- Problem description:
Every entry below is to be copied word for word, with its pictures removed.
[[ Data under study open ]]
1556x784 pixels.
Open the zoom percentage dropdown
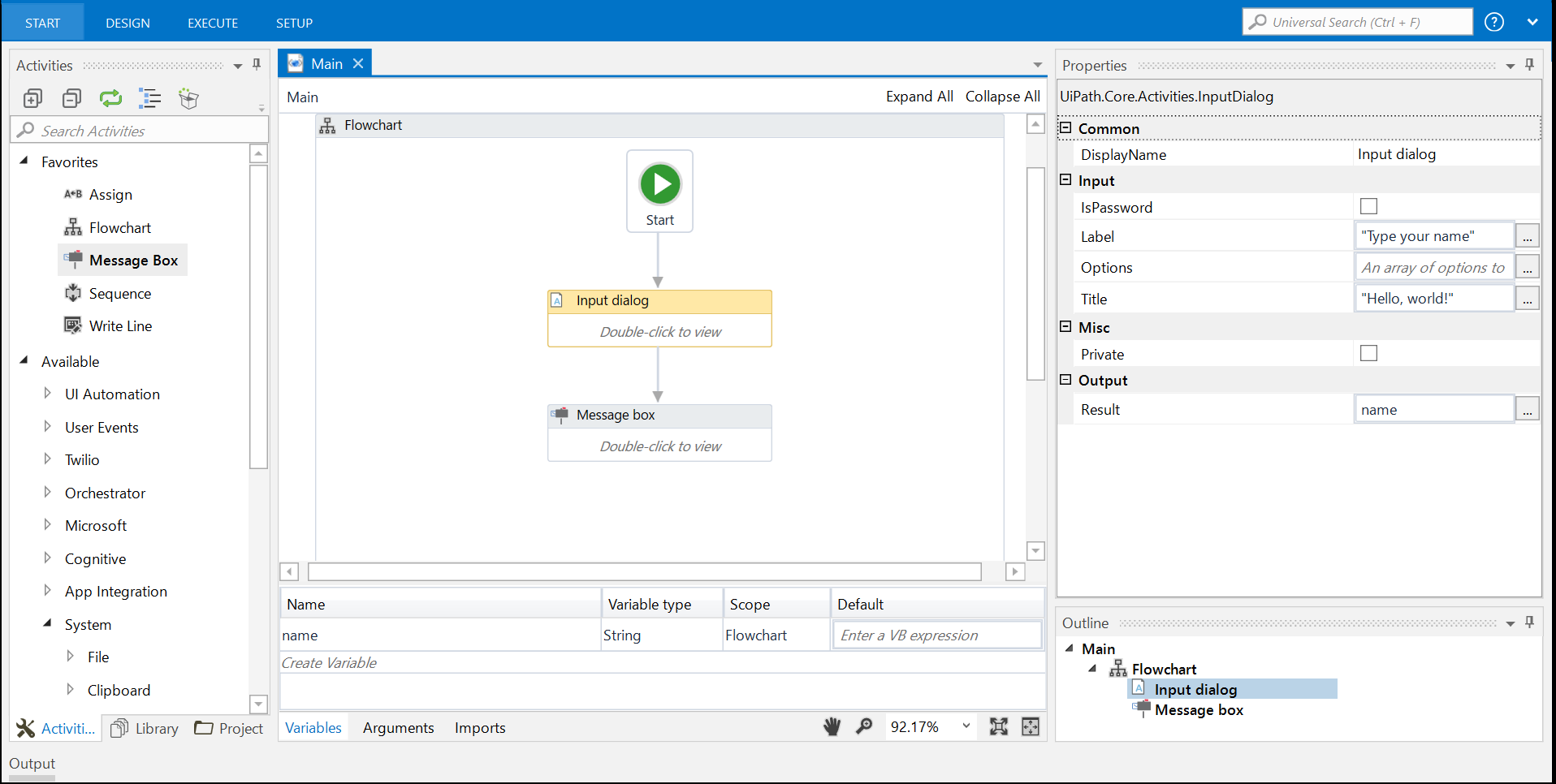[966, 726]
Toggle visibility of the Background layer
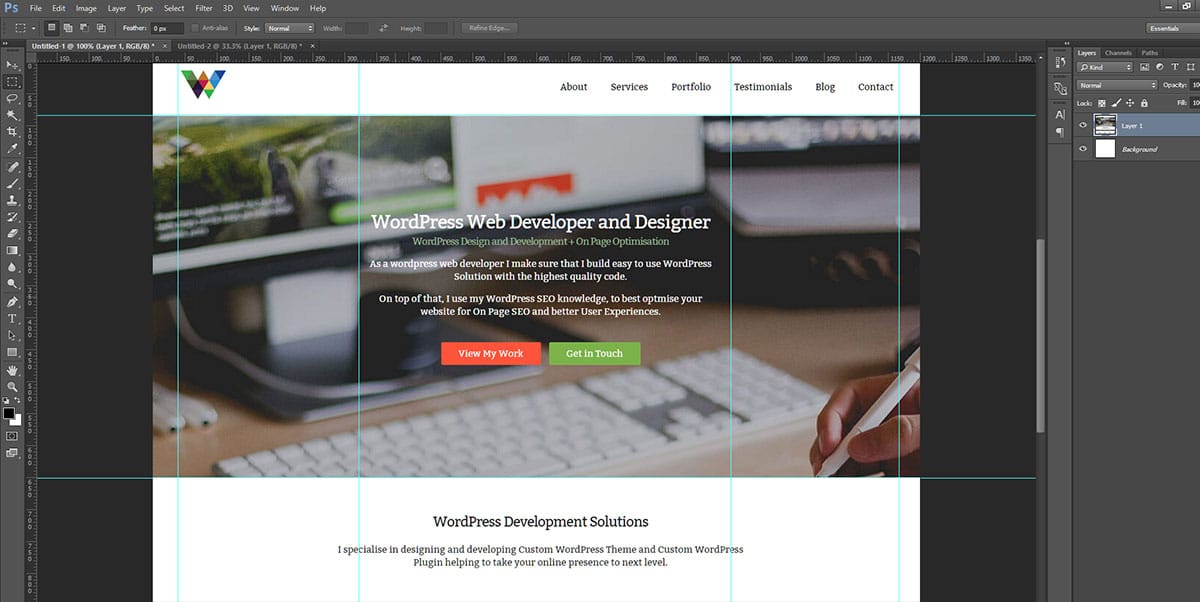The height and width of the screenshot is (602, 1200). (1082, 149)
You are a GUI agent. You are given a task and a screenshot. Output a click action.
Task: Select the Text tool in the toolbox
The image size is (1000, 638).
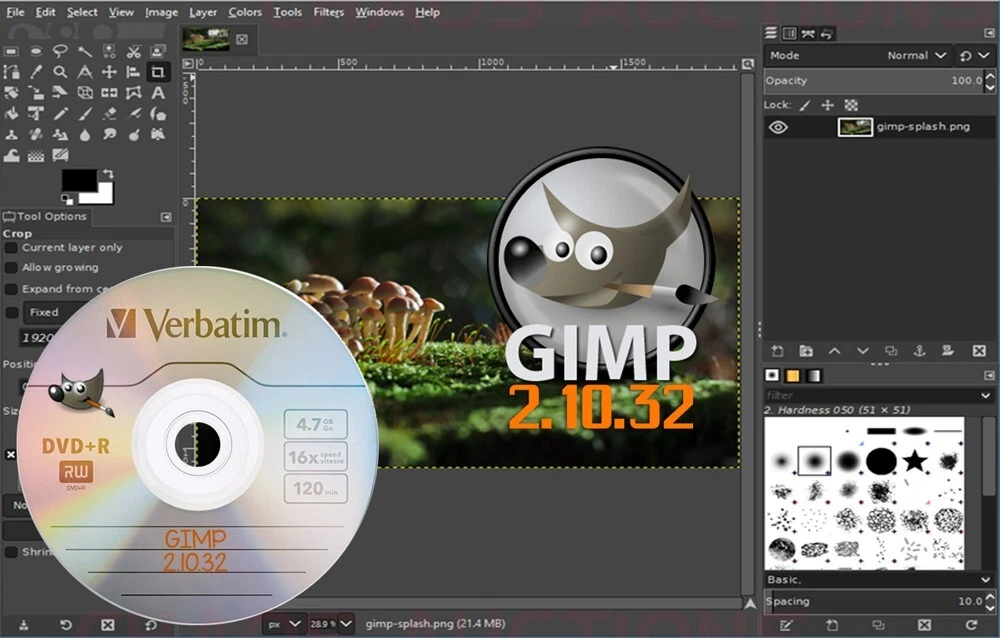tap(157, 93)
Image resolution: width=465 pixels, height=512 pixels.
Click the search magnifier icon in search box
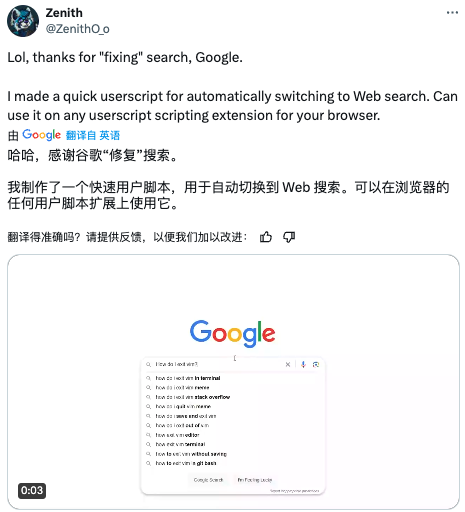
[[ Data under study closed ]]
- Problem solution:
1556x784 pixels.
Open the zoom percentage dropdown
[966, 726]
Toggle visibility of the Background layer
The height and width of the screenshot is (602, 1200). (1082, 149)
You are a GUI agent. You are given a task and a screenshot. Output a click action.
Task: Select the Text tool in the toolbox
The image size is (1000, 638).
tap(157, 93)
Image resolution: width=465 pixels, height=512 pixels.
Click the search magnifier icon in search box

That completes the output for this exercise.